TRAVAIL DEMANDÉ:
a: Relevez, dans l'extrait, l'ensemble des cibles de la colère exprimée lors de la manifestation « Bretons en colère » de Quimper.
b: Transcrivez fidèlement le passage de l'extrait qui commence par « On a connu notre » et se poursuit jusqu'à « outil de travail. ».

EXTRAIT:
==============================

S'il n'est certainement pas le plus à blâmer dans cette histoire, Jean-Luc Mélenchon a dérapé dans sa recherche habituelle des formules chocs lors de son commentaire d'avant mobilisation en Bretagne ce samedi 2 novembre.
Il a d'abord souligné à juste titre après beaucoup d'autres les contradictions de la manifestation "Bretons en colère" de Quimper - colère (plus ou moins surjouée suivant les partis considérés) contre l'écotaxe, les taxes et impôts en général, le déclin économique de la Bretagne, les licenciements en série dans l'agro-alimentaire - qui rassemblait de manière inédite et improbable le patronat, les tenants de l'agriculture productiviste, la droite et l'extrême-droite, des poujadistes, des régionalistes et indépendantistes, des militants de gauche et d'extrême-gauche comme des salariés de l'agro-alimentaire sur le point de perdre leur emploi, et d'autres salariés et citoyens émus et extrêmement inquiets par les drames collectifs qui secouent la Bretagne aujourd'hui.
Mais de quel droit prendrait-il de haut des ouvriers en lutte dans des conditions difficiles en les qualifiant bien rapidement de "nigauds" ou d'"esclaves défendant les droits de leurs maîtres" parce qu'ils seraient conduits par des curés et des vendeurs d'illusions réactionnaires?
On a connu notre candidat du Front de Gauche des présidentielles de 2012 mieux inspiré... même si ce n'est pas la première fois qu'on le prend en flagrant délit de vision caricaturale des bretons...
On peut exprimer un désaccord et une analyse sur l'instrumentalisation de la lutte des salariés par la droite et le patronat local sans irriter par des qualificatifs arrogants et insultants des habitants de toute sensibilité qui s'émeuvent à bon droit des suppressions d'emploi touchant leurs voisins et leurs proches et plus encore des ouvriers - ceux de Doux et de GAD notamment, qui luttent depuis des mois pour la défense de leur emploi et de leur outil de travail.
Ceci dit, il est vrai que la droite politique et sociale de Bretagne avait mis le paquet pour récupérer ce mouvement spontané et en faire une démonstration anti "éco-taxe", "pro-patronale", et surtout "anti-Hollande", dissimulant la divergence évidente des intérêts de classe derrière la très illusoire "union sacrée pour la Bretagne" et encourageant à continuer sans état d'âme le modèle agro-industriel capitaliste et productiviste qui a causé beaucoup de dégâts déjà en Bretagne, tant au niveau de l'emploi, que des conditions de travail et de l'environnement. Comment le dumping social lié à l'Europe ultra-libérale et les logiques de profit financier maximal de la grande distribution et des gros groupes de l'agro-industrie pouvaient être dénoncés par l'UMP, le patronat ou la FDSEA qui appelaient tous à la fronde contre le pouvoir en annexant dans une récupération historique lamentable le symbole de la révolte des bonnets rouges, révolte d'inspiration égalitariste faut-il le rappeler qui s'attaqua aux Seigneurs, au Clergé privilégié, aux augmentations - écrasantes pour le petit peuple - des prélèvements royaux destinés à financer des guerres et le train de vie de toute une cour de parasites?

==============================

DONNÉES FOURNIES:
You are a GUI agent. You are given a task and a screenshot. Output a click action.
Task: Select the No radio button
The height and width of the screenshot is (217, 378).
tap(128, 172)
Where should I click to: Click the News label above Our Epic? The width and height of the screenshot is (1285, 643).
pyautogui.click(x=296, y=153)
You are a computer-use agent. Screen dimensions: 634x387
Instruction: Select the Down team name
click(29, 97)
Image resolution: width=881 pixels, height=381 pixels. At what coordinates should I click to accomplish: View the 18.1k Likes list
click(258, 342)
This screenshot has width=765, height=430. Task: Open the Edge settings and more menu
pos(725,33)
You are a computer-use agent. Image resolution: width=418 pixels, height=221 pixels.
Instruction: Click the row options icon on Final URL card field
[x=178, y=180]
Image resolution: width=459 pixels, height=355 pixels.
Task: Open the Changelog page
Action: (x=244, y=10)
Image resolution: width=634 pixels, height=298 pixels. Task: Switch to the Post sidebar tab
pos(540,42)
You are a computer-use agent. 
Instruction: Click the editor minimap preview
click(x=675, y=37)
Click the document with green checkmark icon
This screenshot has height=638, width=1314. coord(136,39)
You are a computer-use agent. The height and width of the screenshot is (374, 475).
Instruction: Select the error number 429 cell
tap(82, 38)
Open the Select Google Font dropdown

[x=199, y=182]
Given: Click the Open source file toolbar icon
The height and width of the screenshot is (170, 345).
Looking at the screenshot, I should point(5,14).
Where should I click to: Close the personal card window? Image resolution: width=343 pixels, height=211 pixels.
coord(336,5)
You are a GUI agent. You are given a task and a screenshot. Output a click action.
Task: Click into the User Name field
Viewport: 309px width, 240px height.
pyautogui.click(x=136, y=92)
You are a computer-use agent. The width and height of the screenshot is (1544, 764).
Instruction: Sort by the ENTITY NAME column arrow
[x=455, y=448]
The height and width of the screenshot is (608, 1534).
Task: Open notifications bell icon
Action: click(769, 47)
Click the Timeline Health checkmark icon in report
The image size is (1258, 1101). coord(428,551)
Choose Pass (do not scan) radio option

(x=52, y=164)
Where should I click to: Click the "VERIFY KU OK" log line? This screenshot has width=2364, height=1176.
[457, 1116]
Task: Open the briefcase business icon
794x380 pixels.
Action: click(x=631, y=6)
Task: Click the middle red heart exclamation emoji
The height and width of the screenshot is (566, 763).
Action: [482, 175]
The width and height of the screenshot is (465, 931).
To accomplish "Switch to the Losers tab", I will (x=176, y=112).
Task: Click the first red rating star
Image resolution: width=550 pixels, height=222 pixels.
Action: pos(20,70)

==============================

RÉPONSES ATTENDUES:
a:
- l'écotaxe
- les taxes et impôts en général
- le déclin économique de la Bretagne
- les licenciements en série dans l'agro-alimentaire

b:
On a connu notre candidat du Front de Gauche des présidentielles de 2012 mieux inspiré... même si ce n'est pas la première fois qu'on le prend en flagrant délit de vision caricaturale des bretons...
On peut exprimer un désaccord et une analyse sur l'instrumentalisation de la lutte des salariés par la droite et le patronat local sans irriter par des qualificatifs arrogants et insultants des habitants de toute sensibilité qui s'émeuvent à bon droit des suppressions d'emploi touchant leurs voisins et leurs proches et plus encore des ouvriers - ceux de Doux et de GAD notamment, qui luttent depuis des mois pour la défense de leur emploi et de leur outil de travail.